[ABOUT THIS TASK]
Start at the first record below and retype through the last, exactly.

Segment Start: EXTRACTED RECORDS

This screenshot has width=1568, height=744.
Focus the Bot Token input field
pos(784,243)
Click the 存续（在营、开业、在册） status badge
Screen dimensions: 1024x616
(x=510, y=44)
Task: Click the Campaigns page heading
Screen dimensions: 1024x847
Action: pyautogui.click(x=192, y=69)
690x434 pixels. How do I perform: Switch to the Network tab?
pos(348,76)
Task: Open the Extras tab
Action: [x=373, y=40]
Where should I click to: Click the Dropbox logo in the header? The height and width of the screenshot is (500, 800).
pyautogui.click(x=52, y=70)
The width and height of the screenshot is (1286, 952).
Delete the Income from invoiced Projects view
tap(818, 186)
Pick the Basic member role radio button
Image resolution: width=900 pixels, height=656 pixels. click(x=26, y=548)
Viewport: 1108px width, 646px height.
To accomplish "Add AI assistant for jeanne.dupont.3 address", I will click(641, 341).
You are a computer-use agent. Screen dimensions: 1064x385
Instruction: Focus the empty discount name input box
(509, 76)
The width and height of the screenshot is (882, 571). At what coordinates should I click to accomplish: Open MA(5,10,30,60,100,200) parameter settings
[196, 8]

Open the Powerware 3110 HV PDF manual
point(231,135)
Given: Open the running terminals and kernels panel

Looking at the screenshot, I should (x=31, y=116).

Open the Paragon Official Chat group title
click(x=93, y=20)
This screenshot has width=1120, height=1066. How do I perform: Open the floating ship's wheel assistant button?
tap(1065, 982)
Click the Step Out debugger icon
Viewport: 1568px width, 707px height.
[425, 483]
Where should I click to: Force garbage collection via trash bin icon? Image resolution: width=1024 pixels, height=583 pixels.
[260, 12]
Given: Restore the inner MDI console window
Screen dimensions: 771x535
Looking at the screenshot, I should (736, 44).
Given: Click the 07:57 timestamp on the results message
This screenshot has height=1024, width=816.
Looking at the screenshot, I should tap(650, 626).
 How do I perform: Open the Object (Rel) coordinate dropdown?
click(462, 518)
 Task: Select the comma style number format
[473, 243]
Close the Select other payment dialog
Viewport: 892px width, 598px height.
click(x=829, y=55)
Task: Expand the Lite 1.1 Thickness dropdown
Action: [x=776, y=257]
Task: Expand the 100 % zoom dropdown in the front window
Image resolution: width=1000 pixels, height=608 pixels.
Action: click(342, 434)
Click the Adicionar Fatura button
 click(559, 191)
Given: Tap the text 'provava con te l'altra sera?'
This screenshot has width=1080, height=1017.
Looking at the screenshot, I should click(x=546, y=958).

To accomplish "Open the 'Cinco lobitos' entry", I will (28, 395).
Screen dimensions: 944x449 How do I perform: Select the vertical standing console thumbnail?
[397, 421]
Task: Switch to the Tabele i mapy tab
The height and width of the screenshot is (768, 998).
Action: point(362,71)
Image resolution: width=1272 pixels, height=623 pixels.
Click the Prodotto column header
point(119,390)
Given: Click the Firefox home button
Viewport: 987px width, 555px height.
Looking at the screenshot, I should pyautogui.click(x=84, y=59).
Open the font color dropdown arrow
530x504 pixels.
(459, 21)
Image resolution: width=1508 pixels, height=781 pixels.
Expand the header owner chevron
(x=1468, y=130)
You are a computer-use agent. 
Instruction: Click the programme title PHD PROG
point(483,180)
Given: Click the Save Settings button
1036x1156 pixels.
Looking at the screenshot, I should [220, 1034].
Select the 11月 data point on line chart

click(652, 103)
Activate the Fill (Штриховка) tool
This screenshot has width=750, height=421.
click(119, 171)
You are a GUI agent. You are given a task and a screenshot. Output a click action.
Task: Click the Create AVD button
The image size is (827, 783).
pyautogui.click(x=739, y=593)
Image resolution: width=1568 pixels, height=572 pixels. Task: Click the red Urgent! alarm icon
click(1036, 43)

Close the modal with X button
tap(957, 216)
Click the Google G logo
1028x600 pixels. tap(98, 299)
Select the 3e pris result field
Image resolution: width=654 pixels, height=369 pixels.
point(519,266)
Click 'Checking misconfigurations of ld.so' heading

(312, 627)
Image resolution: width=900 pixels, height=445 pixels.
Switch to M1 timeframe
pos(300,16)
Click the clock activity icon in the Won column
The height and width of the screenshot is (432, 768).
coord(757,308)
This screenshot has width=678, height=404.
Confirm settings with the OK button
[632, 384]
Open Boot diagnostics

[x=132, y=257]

Segment End: EXTRACTED RECORDS

[EXERCISE ANSWER]
This screenshot has width=1568, height=744.
Focus the Bot Token input field
pos(784,243)
Click the 存续（在营、开业、在册） status badge
Screen dimensions: 1024x616
(x=510, y=44)
Task: Click the Campaigns page heading
Screen dimensions: 1024x847
Action: pyautogui.click(x=192, y=69)
690x434 pixels. How do I perform: Switch to the Network tab?
pos(348,76)
Task: Open the Extras tab
Action: [x=373, y=40]
Where should I click to: Click the Dropbox logo in the header? The height and width of the screenshot is (500, 800).
pyautogui.click(x=52, y=70)
The width and height of the screenshot is (1286, 952).
Delete the Income from invoiced Projects view
tap(818, 186)
Pick the Basic member role radio button
Image resolution: width=900 pixels, height=656 pixels. click(x=26, y=548)
Viewport: 1108px width, 646px height.
To accomplish "Add AI assistant for jeanne.dupont.3 address", I will click(641, 341).
You are a computer-use agent. Screen dimensions: 1064x385
Instruction: Focus the empty discount name input box
(509, 76)
The width and height of the screenshot is (882, 571). At what coordinates should I click to accomplish: Open MA(5,10,30,60,100,200) parameter settings
[196, 8]

Open the Powerware 3110 HV PDF manual
point(231,135)
Given: Open the running terminals and kernels panel

Looking at the screenshot, I should (x=31, y=116).

Open the Paragon Official Chat group title
click(x=93, y=20)
This screenshot has width=1120, height=1066. How do I perform: Open the floating ship's wheel assistant button?
tap(1065, 982)
Click the Step Out debugger icon
Viewport: 1568px width, 707px height.
[425, 483]
Where should I click to: Force garbage collection via trash bin icon? Image resolution: width=1024 pixels, height=583 pixels.
[260, 12]
Given: Restore the inner MDI console window
Screen dimensions: 771x535
Looking at the screenshot, I should (736, 44).
Given: Click the 07:57 timestamp on the results message
This screenshot has height=1024, width=816.
Looking at the screenshot, I should tap(650, 626).
 How do I perform: Open the Object (Rel) coordinate dropdown?
click(462, 518)
 Task: Select the comma style number format
[473, 243]
Close the Select other payment dialog
Viewport: 892px width, 598px height.
click(x=829, y=55)
Task: Expand the Lite 1.1 Thickness dropdown
Action: [x=776, y=257]
Task: Expand the 100 % zoom dropdown in the front window
Image resolution: width=1000 pixels, height=608 pixels.
Action: click(342, 434)
Click the Adicionar Fatura button
 click(559, 191)
Given: Tap the text 'provava con te l'altra sera?'
This screenshot has width=1080, height=1017.
Looking at the screenshot, I should click(x=546, y=958).

To accomplish "Open the 'Cinco lobitos' entry", I will (28, 395).
Screen dimensions: 944x449 How do I perform: Select the vertical standing console thumbnail?
[397, 421]
Task: Switch to the Tabele i mapy tab
The height and width of the screenshot is (768, 998).
Action: point(362,71)
Image resolution: width=1272 pixels, height=623 pixels.
Click the Prodotto column header
point(119,390)
Given: Click the Firefox home button
Viewport: 987px width, 555px height.
Looking at the screenshot, I should pyautogui.click(x=84, y=59).
Open the font color dropdown arrow
530x504 pixels.
(459, 21)
Image resolution: width=1508 pixels, height=781 pixels.
Expand the header owner chevron
(x=1468, y=130)
You are a computer-use agent. 
Instruction: Click the programme title PHD PROG
point(483,180)
Given: Click the Save Settings button
1036x1156 pixels.
Looking at the screenshot, I should [220, 1034].
Select the 11月 data point on line chart

click(652, 103)
Activate the Fill (Штриховка) tool
This screenshot has width=750, height=421.
click(119, 171)
You are a GUI agent. You are given a task and a screenshot. Output a click action.
Task: Click the Create AVD button
The image size is (827, 783).
pyautogui.click(x=739, y=593)
Image resolution: width=1568 pixels, height=572 pixels. Task: Click the red Urgent! alarm icon
click(1036, 43)

Close the modal with X button
tap(957, 216)
Click the Google G logo
1028x600 pixels. tap(98, 299)
Select the 3e pris result field
Image resolution: width=654 pixels, height=369 pixels.
point(519,266)
Click 'Checking misconfigurations of ld.so' heading

(312, 627)
Image resolution: width=900 pixels, height=445 pixels.
Switch to M1 timeframe
pos(300,16)
Click the clock activity icon in the Won column
The height and width of the screenshot is (432, 768).
coord(757,308)
This screenshot has width=678, height=404.
Confirm settings with the OK button
[632, 384]
Open Boot diagnostics

[x=132, y=257]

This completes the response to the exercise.